Migrating a service with feature flags
Table of Contents
Context #
I recently encountered a situation where I had to migrate some logic and production data from a legacy service (and database) into a new one.
I had already extracted all relevant code into a new service, ensuring its API was 100% compatible with the old service, then deployed it all the way to production: now I needed a strategy to migrate its data.
Data migrations #
Years ago I have written about database migrations with AWS DMS and that remains a solid approach for long-lasting migrations when you
- cannot hope to update all your consumers quickly
- the volume of data does not allow you to manually dump data, or
- you cannot afford downtime of any sort (read, write)
The situation I recently encountered had different constraints:
- the new service had to become, for business reasons, the source of truth within days (the sooner the better)
- read downtime was not acceptable, but 1-2 hours of planned write downtime were
- there were only a few tens of thousands of rows to migrate, distributed over a few relational tables.
Migration stages #
I started out by defining a set of migration stages to carry out the migration to the new service while respecting the above constraints.
Off #
The old (= legacy) service behaves as usual…

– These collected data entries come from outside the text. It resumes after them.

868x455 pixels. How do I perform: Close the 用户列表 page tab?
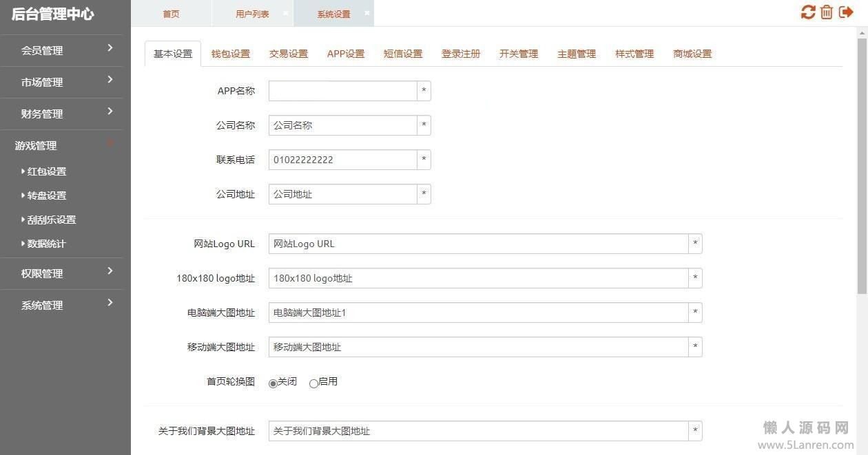tap(287, 13)
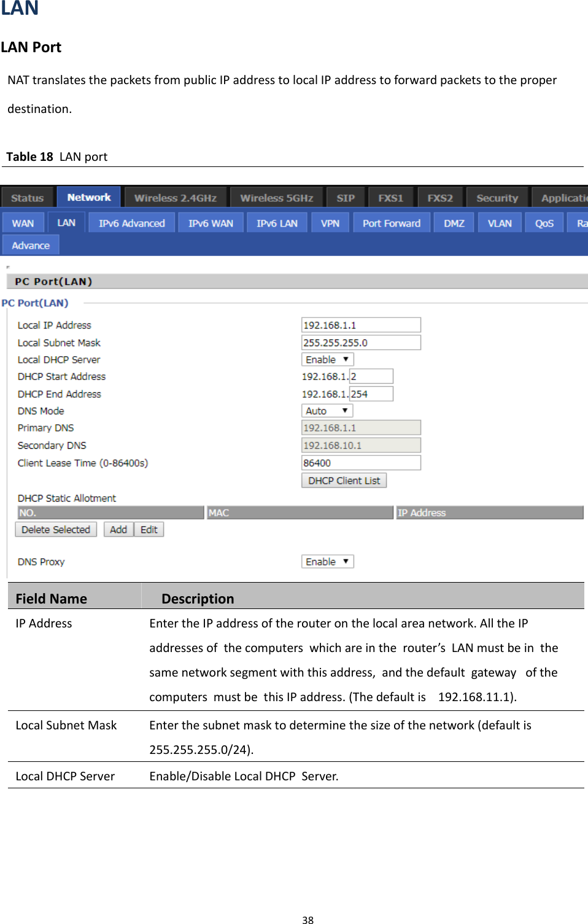Open the FXS2 tab
The width and height of the screenshot is (588, 924).
pyautogui.click(x=440, y=197)
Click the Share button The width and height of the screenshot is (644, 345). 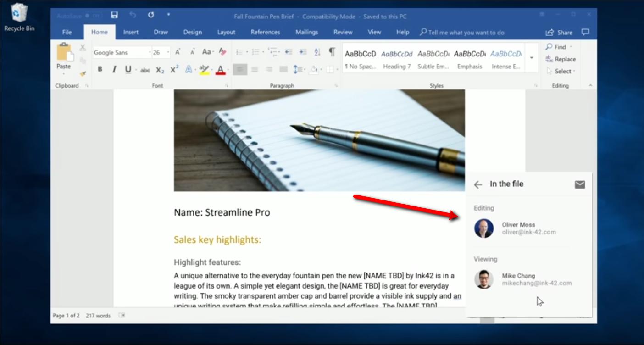coord(559,32)
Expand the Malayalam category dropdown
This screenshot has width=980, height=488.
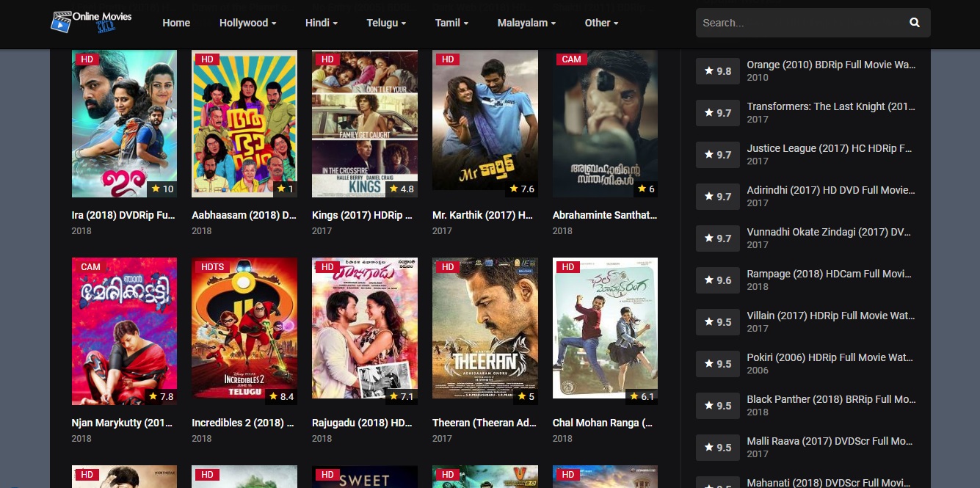click(x=526, y=23)
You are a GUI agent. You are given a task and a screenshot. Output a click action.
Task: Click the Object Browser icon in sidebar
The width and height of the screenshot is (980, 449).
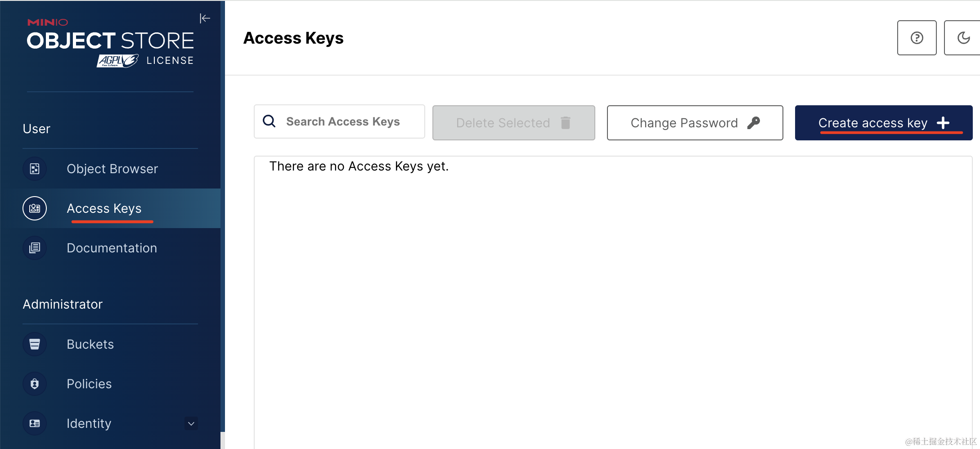35,169
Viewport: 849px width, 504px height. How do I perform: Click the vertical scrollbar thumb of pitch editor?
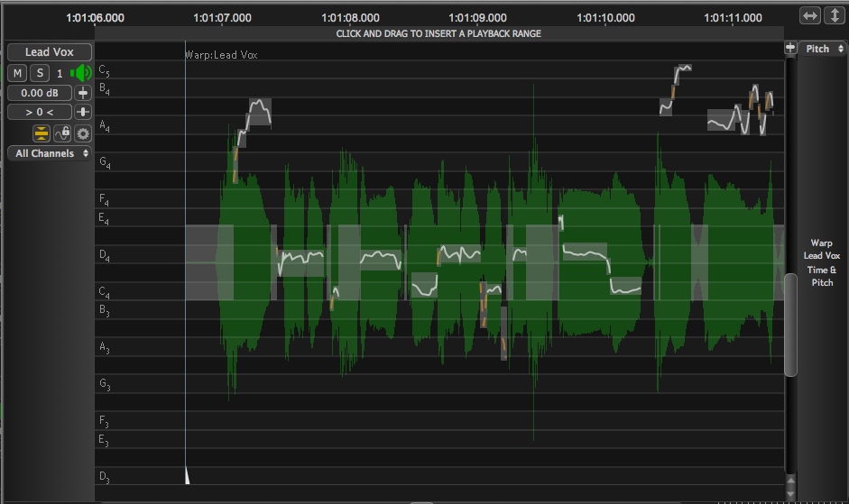[790, 325]
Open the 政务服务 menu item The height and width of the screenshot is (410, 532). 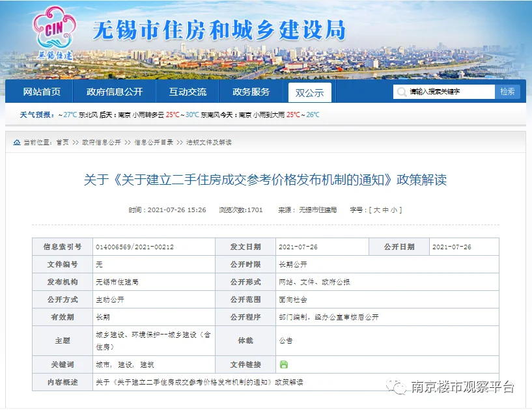pyautogui.click(x=251, y=92)
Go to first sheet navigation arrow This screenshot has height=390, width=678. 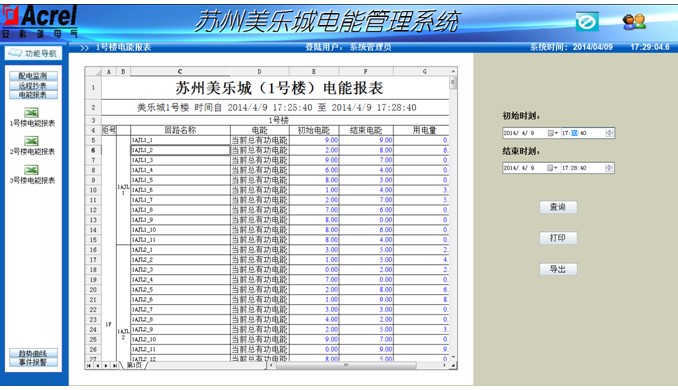pos(89,366)
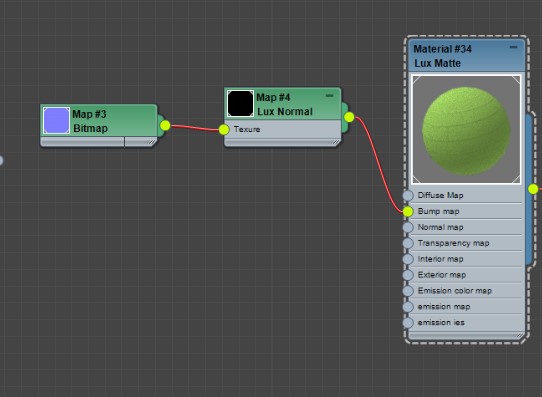Viewport: 542px width, 397px height.
Task: Click the purple Map #3 Bitmap thumbnail
Action: 56,120
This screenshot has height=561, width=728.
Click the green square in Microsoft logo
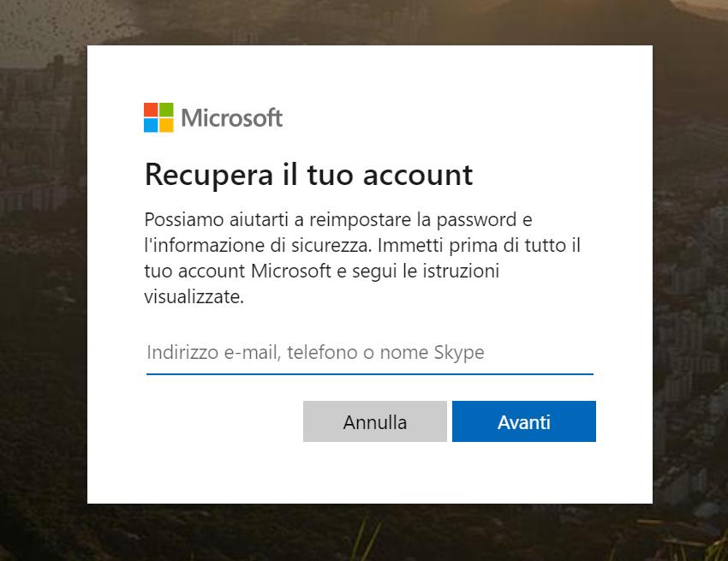166,110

… while the new one proxies all requests to the old one under the hood.
The source of truth remains the legacy service’s database (legacy database). The new database is not used at all, at this point.
We update all consumers and producers to use the new service: since it exposes the exact same API as the old service, this should in principle only require configuration changes (e.g. updating the URL they point to).
Read-only #
The new service allows read requests exactly as in the previous stage…
… but blocks write requests, returning an error to clients.
This is when the data migration happens:
- we copy all data from the legacy database into the new one, and
- we ensure that they are consistent (e.g. using validation scripts)
The legacy service now also returns an error to clients trying to use its read API.
Shadow #
The new service writes to both the legacy and new databases, to keep them in sync, but only reads from the legacy one: this is to verify that the write logic in the new service works, without any impact for clients.
Here it’s important to ensure that any errors when writing to the new database alert developers (they signal an issue that must be solved before going to the next stage), but do not impact the customer experience.
Live #
The new service still writes to both the legacy and new databases, but now reads from the new one.
This stage helps to catch any issues in the read logic while preserving consistency across databases, allowing us to quickly go back to the previous stage by simply changing the feature flag value back to Shadow.
Completed #
The new service now reads and writes from/to the new database, which now becomes the source of truth and starts diverging from the legacy one.
Once we confirm that there are no errors, we can decommission the legacy service and database.
Feature flags #
In its most basic form, a feature flag can be seen as a conditional statement whose evaluation can be changed while the service is running (see what are feature flags). What I needed for my purposes was a feature flag evaluating, at any point in time, to a string value selected from a set (= the migration stages).
I updated both the legacy and services to change their behaviour according to the feature flag’s value (= the current migration stage): this enabled me to move between stages without being slowed down by deployments.
Considerations #
The advantage of the solution I just described is that it’s trivial (and fast) to get back to a “safe state” in case of issues: this is both thanks to the use of feature flags and because, starting from Read-Only and up to Live (included), both databases are in sync (assuming no bugs or other failures, of course).